RESEARCH ON AQUATIC POLLUTION LEVEL OF MALEIA RIVER BY SIMULATION IN COMPUTATIONAL FLUID DYNAMICS
Watercourses that transit rural / urban areas are susceptible to the phenomenon of aquatic pollution due to various types of polluting
species. The important issues of river pollution and of polluting species dispersion, require an approach with predictive tools (models
for transport of polluting species) which can evaluate the performance of depollution measures/actions to reduce pollution and to
take optimal management decisions. Thus, from January 2017 to May 2017, a monitoring investigation was carried out on the
Maleia watercourse, polluting species concentrations measured by different physical-chemical methods being considered as input
data for the Surface Water Modelling Systems (SMS) software in order to establish the dispersion of pollutants in the aquatic
environment. The hydrodynamics of the river sector has been simulated through a module of the Surface Water Modelling Systems
using the Reynolds form of Navier-Stokes equation system, along with the continuity equation for incompressible fluids in turbulent
motion with free surface. The numerical simulation of advection-diffusion processes at an average depth of the studied river sector,
was used for analyzing the space-time evolution of aquatic pollutants.

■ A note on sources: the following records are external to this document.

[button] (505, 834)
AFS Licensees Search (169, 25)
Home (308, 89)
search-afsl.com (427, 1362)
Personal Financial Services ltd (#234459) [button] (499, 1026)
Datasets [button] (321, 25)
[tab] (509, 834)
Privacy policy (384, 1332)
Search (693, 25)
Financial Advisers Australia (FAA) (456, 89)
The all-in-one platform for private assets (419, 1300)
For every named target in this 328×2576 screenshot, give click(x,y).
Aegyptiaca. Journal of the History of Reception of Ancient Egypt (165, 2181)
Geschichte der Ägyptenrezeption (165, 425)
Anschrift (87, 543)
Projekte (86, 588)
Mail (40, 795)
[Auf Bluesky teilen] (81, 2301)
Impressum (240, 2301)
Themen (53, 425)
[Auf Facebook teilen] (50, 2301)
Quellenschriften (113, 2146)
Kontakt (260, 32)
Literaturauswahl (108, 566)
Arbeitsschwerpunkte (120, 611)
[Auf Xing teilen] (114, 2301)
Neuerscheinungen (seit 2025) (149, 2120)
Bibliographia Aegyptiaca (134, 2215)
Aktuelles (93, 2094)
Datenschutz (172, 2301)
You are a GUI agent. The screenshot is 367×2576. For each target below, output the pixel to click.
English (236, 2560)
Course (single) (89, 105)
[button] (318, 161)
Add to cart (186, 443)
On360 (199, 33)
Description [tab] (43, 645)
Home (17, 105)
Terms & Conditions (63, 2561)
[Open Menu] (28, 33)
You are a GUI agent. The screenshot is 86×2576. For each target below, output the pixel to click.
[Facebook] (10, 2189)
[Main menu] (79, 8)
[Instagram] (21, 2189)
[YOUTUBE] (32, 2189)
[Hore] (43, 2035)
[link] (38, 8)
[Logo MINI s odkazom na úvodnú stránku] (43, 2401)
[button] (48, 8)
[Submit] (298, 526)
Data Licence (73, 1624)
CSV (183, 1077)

The originality of this paper starts from the desideratum that rivers crossing inhabited areas are subjected to discharge of pollutants
which implies the analysis of the quality of the studied water course (Maleia), as well as the illustration of the dispersion of certain
pollutant species by estimating the dilution times as well as the determination of the iso-concentration field.
Numerical models have been obtained for a sector of the Maleia River, providing the possibility of simulating both common and
accidental pollution (related to space-time evolution of transport and dispersion of pollutants). The models obtained allowed the
estimation of water quality in each finite element of the studied sector, and not just in one sampling point, as it is usually measured.